Bad Weather in Ten Sleep Means No Climbing, Training Instead

I’m worked this morning, and it’s not from the climbing day I’d hoped for yesterday. However, since I’d taken three days off from climbing-relevant training after my first max-strength training session of this season on Sunday, I absolutely needed to do something yesterday, no matter what the weather did. I could tell I was ready to climb or train again or both, given how antsy and pent up I felt after sitting on my butt (mostly) for three days, aside from the cardio workouts I do (which, as I’ve mentioned before and feel like it’s time to blog about again soon, I don’t believe have much impact as far as improving my climbing performance goes since there’s no real specificity of movement/energy systems correlation; I simply do them for general fitness/body-weight maintenance and personal-sanity-because-I-can’t-train-for-climbing-every-day reasons).

Whew. Long aside there, sorry. That’s another blog topic, and one for a day when I feel a little more together in terms of saying what I mean to say with any sort of concision – always a challenge for me, and I’m definitely more foggy in how I write/speak when I feel frazzled and fuzzy around the edges like I do this morning, after yesterday’s fragmented day of attempting to rock climb followed by changing gears to put in my hardest training session of this training segment so far.
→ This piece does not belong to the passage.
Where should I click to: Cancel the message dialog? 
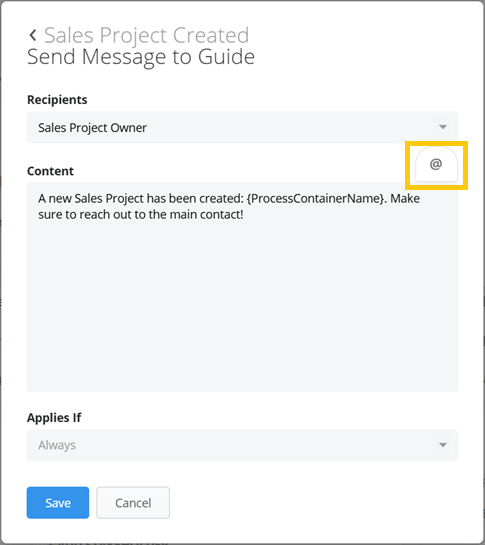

We should have known better and sort of did, seeing the low-lying, gray clouds hovering just outside of town. Those skulking, giant obesities were just biding their time and sucking up all of the moisture in the air to inflate their bellies to the bursting point. As soon as we arrived at the crag, they began to belch forth their contents, spewing out vast quantities of spring snow and rain in a steady stream, pelting and saturating the surrounding landscape. Grim. It’s been so warm and dry this spring that we’ve been lulled into a false sense of security, thinking that it’s just going to be nice, but not so – this isn’t unusual, these late-spring storms. It was way too cold, miserable and damp to make much of this day. Doused and downtrodden, we waited for a break in the weather and scampered back to the safety of the car and the house.

I knew that I needed to work out, though, regardless of whatever happened next. I’m always frustrated and distressed when this happens – though I told myself (again) that I need to take the big-picture perspective on these types of situations and let go of the short-term expectation that so often leads to disappointment. I worked to turn my mind around from the “dammit, I really wanted to climb outside today and I was rested and ready to crush!” mentality to the “okay, no big deal, it’s just one day, and even if I’m not recovered for the next nice day, in the long run, an awesome workout on fresh muscles will probably serve me better in terms of overall climbing improvement.”
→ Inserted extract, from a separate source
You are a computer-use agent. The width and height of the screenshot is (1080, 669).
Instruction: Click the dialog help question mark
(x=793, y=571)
As soon as I began my workout, I started to feel better, of course – I just needed to put in some hard work in the body to soothe the mind. They work together to feel good, and when my body hasn’t been active for a few days in a climbing-oriented fashion, I start to feel restless and unfocused. And I didn’t get to climb at all yesterday, except for one really cold warm-up pitch. But the training was enough; two hours of focused and concentrated resistance work on climbing-relevant areas left me feeling satisfied and satiated – I’m definitely in the right place to do a max-strength build right now, mentally and physically both. Timed when I want it, too – as I segue into the canyon climbing season, when I can balance these intense workouts with outdoor climbing and make them work together to push my ability.
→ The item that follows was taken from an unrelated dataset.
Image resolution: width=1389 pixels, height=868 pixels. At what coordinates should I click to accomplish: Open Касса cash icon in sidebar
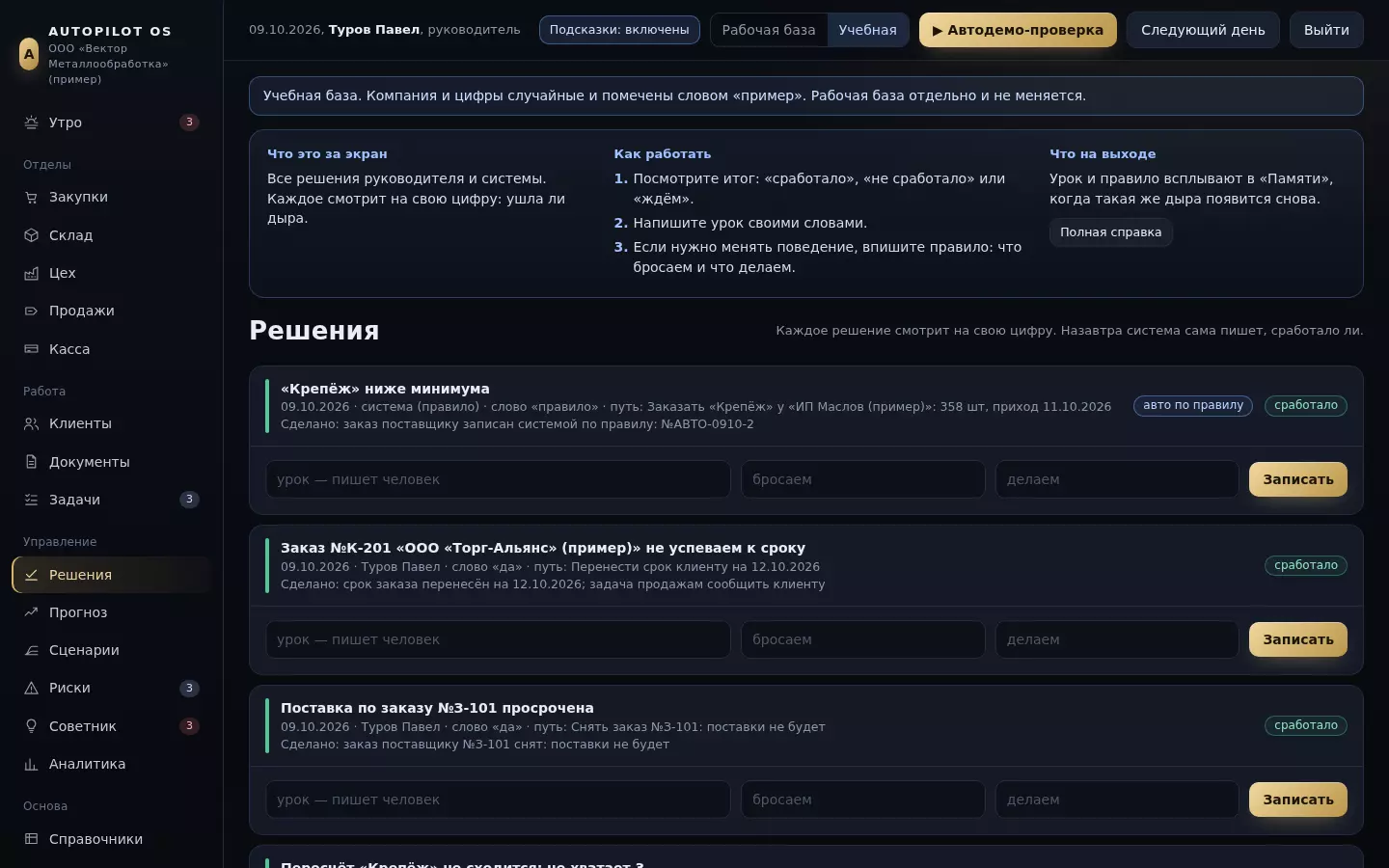(x=31, y=349)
Perhaps I’ll delve into that a bit more tomorrow: how I structure my personal training segments to work with my outdoor climbing/performance plans from season to season and year to year. Stay tuned…

Climbing Training Talk 7: Reading & Honoring Body Rhythms for Top Climbing Training Gains/Performances

I believe that the title of this blog is a crucial factor in implementing a successful climbing training and performance program. No matter how well-constructed or scientifically backed an athletic training program might be, if it doesn’t contain the flexibility for the trainee to modify workouts on any given day, it’s not a sound or solid training program in my book. In fact, it seems like practically every training book I’ve read mentions more than once how athletic training is just as much an art as a science — meaning that it’s about getting the right “feel” for things on an individual basis as much as using scientific studies as evidence that a training program ”should” work. Forcing a program that “should” work neglects the art part of the equation, failing to take into account the individual nature of bodies, which can be so damnably unpredictable, no matter how much we want to force them to perform or peak on command.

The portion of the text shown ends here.